Le troisième objectif tient en un mot : autonomie. L’ambition est que chaque milicien puisse accomplir sa mission efficacement, même sans soutien direct du personnel professionnel et des feux bleus. Dans une organisation fondée sur le système de milice, cette capacité d’action reste essentielle pour garantir l’efficacité du dispositif. Cette exigence intervient alors que les effectifs diminuent. L’ORPC Lavaux-Oron comptait 340 astreints en 2022, contre 271 fin 2025, après 35 départs liés à la limite d’âge. Une évolution qui pousse l’organisation à se restructurer : « Dès 2026, elle ne comptera plus que deux compagnies au lieu de trois afin de mieux répartir les compétences. »
Rétrospective 2025
Malgré ces défis, l’année 2025 a été particulièrement active. Au total, 2639 jours de service ont été effectués, principalement lors des cours de répétition et des formations. Plusieurs engagements ont également été menés en faveur de la collectivité et lors d’interventions ponctuelles en situation d’urgence.

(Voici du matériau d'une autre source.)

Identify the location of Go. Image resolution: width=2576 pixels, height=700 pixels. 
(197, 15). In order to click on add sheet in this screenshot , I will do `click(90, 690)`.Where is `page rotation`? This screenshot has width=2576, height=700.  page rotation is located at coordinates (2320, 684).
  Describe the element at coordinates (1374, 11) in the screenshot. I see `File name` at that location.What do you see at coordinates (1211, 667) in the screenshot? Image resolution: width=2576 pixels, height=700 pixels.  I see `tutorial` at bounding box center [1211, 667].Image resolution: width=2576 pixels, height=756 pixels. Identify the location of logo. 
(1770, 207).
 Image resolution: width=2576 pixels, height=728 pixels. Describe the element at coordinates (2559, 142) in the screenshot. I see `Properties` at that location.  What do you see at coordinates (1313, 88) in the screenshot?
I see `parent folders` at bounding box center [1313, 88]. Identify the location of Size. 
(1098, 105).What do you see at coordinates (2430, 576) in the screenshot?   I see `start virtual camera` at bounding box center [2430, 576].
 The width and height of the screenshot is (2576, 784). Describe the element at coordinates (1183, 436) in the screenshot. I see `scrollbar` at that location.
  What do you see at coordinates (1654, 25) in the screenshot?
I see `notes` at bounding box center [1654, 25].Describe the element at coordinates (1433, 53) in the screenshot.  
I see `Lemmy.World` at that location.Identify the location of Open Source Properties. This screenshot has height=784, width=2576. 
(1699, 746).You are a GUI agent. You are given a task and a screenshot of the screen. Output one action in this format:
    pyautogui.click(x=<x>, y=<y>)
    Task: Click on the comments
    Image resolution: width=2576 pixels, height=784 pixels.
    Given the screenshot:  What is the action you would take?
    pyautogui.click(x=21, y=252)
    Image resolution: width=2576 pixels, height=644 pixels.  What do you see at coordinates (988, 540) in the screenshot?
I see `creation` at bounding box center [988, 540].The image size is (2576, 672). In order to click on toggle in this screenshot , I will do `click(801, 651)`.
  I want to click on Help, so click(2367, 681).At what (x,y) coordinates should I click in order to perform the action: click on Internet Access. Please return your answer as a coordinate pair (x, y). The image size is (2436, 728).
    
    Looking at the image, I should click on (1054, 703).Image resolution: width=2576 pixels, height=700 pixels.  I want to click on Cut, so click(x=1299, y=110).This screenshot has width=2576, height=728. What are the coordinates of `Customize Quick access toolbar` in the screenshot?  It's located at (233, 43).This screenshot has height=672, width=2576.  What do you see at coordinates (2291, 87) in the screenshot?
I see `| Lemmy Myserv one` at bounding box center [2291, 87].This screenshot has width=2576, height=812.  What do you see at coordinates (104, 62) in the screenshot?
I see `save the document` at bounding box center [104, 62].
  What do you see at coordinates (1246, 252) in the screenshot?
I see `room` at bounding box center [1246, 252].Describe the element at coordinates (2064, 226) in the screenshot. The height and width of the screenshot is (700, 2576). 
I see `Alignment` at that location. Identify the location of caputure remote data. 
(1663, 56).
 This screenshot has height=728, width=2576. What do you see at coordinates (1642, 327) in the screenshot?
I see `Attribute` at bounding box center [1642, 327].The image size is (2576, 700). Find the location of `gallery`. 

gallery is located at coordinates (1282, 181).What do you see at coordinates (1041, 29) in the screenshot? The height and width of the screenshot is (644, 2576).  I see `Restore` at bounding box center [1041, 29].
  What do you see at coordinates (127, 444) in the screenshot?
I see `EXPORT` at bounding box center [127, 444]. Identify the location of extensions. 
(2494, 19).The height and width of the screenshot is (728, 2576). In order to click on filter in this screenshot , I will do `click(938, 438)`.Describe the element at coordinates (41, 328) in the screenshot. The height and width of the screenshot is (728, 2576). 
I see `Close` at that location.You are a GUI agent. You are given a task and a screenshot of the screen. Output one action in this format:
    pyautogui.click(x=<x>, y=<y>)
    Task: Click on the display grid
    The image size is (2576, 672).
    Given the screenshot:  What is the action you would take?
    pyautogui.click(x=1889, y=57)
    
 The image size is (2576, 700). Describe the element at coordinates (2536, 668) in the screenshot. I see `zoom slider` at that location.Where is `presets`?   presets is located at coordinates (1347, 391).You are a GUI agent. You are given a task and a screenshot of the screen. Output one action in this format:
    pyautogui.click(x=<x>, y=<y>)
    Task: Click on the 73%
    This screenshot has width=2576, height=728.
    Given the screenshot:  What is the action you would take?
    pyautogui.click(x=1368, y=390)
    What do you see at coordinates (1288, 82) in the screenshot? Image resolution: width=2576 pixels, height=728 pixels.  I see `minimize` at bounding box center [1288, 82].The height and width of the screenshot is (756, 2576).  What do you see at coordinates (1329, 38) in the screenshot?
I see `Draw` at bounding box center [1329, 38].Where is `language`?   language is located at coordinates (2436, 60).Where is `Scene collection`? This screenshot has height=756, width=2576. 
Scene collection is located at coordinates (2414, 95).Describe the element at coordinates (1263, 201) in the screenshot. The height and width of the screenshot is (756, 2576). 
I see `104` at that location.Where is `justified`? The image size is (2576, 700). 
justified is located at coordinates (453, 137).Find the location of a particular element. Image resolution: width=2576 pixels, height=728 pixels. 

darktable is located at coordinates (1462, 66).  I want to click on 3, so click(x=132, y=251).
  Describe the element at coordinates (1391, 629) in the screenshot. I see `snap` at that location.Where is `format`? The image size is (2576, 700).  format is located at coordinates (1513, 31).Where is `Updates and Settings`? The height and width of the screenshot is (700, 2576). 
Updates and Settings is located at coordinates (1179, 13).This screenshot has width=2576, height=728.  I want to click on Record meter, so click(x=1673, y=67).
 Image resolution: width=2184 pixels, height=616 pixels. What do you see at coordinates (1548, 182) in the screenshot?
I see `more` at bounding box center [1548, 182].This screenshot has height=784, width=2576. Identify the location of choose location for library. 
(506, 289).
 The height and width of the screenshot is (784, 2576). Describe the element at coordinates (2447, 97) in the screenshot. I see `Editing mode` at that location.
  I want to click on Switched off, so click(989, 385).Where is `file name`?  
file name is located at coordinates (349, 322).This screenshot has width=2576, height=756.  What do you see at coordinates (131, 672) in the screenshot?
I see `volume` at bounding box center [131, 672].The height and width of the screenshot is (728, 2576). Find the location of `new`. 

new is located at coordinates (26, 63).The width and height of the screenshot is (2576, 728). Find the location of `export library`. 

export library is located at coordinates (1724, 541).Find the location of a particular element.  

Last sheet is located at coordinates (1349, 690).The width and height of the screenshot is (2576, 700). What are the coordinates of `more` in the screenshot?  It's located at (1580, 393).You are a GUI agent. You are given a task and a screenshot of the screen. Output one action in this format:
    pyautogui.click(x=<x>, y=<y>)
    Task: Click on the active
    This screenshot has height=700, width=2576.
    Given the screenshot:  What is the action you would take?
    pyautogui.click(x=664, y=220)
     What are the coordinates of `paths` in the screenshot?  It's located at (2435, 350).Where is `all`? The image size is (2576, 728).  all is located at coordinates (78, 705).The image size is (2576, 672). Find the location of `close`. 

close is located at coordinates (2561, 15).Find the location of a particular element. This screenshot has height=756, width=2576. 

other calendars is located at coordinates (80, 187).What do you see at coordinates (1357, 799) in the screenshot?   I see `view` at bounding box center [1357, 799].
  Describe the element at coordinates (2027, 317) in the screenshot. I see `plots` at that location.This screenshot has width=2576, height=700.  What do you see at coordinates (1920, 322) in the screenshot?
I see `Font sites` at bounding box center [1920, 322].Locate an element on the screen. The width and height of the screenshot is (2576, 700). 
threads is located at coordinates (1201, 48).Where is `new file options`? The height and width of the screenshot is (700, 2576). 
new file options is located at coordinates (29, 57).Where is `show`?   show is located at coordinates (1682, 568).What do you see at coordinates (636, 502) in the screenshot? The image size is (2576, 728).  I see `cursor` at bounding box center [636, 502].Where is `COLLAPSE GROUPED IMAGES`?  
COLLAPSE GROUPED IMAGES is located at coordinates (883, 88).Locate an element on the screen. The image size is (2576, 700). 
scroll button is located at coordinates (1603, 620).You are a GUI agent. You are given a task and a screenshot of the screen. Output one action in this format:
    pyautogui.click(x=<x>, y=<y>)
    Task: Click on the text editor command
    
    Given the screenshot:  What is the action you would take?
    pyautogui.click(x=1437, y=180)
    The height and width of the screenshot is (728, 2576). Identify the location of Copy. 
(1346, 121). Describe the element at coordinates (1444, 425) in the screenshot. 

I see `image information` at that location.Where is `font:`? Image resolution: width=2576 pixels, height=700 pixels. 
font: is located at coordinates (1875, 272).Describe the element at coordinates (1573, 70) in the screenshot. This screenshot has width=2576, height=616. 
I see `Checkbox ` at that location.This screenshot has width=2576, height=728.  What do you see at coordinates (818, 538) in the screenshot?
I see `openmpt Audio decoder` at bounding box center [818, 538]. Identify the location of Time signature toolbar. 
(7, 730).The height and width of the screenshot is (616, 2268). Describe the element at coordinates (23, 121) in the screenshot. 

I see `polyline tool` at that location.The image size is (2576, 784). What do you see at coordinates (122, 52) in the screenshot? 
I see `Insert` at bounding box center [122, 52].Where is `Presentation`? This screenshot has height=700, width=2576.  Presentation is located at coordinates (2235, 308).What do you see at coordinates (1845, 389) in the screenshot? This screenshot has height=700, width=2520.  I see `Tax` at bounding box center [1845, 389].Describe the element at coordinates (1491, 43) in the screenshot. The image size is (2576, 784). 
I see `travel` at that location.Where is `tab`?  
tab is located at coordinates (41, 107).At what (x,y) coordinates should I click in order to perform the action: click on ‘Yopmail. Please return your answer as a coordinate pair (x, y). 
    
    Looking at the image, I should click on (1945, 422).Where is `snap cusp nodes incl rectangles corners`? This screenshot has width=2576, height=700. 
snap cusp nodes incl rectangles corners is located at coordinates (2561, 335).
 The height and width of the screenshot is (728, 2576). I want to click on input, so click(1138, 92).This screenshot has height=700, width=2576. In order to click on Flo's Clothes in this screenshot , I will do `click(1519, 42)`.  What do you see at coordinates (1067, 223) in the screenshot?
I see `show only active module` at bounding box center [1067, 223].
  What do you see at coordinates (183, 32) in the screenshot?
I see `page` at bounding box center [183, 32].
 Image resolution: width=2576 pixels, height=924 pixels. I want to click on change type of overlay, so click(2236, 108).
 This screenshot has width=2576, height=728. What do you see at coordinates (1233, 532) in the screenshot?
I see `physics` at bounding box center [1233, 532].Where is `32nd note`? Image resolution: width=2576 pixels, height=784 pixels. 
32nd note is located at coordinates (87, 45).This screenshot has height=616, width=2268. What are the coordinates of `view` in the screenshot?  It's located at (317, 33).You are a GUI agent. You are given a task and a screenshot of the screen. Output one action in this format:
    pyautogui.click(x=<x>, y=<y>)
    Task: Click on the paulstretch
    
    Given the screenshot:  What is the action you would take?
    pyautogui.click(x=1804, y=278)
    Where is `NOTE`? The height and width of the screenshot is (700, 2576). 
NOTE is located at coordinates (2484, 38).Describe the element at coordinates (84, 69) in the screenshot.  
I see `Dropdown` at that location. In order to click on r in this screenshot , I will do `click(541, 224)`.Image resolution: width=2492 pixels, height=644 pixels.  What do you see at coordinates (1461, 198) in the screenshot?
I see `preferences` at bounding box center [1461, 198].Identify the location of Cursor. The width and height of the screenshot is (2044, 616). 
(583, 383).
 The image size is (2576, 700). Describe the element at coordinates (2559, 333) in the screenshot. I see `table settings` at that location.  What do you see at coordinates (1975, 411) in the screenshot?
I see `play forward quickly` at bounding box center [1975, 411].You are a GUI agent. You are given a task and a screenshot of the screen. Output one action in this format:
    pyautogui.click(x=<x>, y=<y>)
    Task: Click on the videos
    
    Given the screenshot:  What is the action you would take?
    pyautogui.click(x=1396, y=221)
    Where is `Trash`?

La traditionnelle journée d’essai des sirènes a mobilisé quelque 80 miliciens. Les spécialistes de la protection des biens culturels sont intervenus pour déplacer et sécuriser (dépôt et abri des biens culturel de Lucens) les archives de Saint-Saphorin, où certaines datent du XIVe siècle. Un travail discret mais essentiel pour la sauvegarde du patrimoine. L’ORPC Lavaux-Oron a aussi participé au passeport vacances. Une vingtaine d’enfants ont pu découvrir les missions de la protection civile, son matériel et le fonctionnement d’un hôpital souterrain. Une activité qui sera reconduite cet été afin de mieux faire connaître l’organisation auprès des jeunes.
Parmi les engagements figurent également ceux au sein de l’ARFEC (Association romande des familles d’enfants atteints d’un cancer), avec l’accompagnement d’enfants atteints lors d’un camp. On note aussi une présence au Xtratrail Lavaux ainsi qu’au Lausanne Marathon, où les miliciens ont par exemple assuré la sécurisation du parcours et la gestion du trafic. L’été 2025 a aussi été marqué par plusieurs épisodes de canicule. Les astreints ont alors assuré un suivi de personnes vulnérables afin de prévenir les risques liés aux fortes chaleurs.
Des missions qui continuent
Pour 2026, l’ORPC Lavaux-Oron se prépare notamment aux engagements liés au sommet du G7 à Evian et au passage du Tour de France féminin dans la région. La formation des cadres et les synergies avec les ORPC voisines resteront également des priorités. La soirée du 12 mars s’est finalement conclue autour d’un repas préparé par les cuisiniers de l’ORPC, rappelant qu’au-delà des exercices et des missions, la cohésion reste l’une des forces essentielles de la protection civile.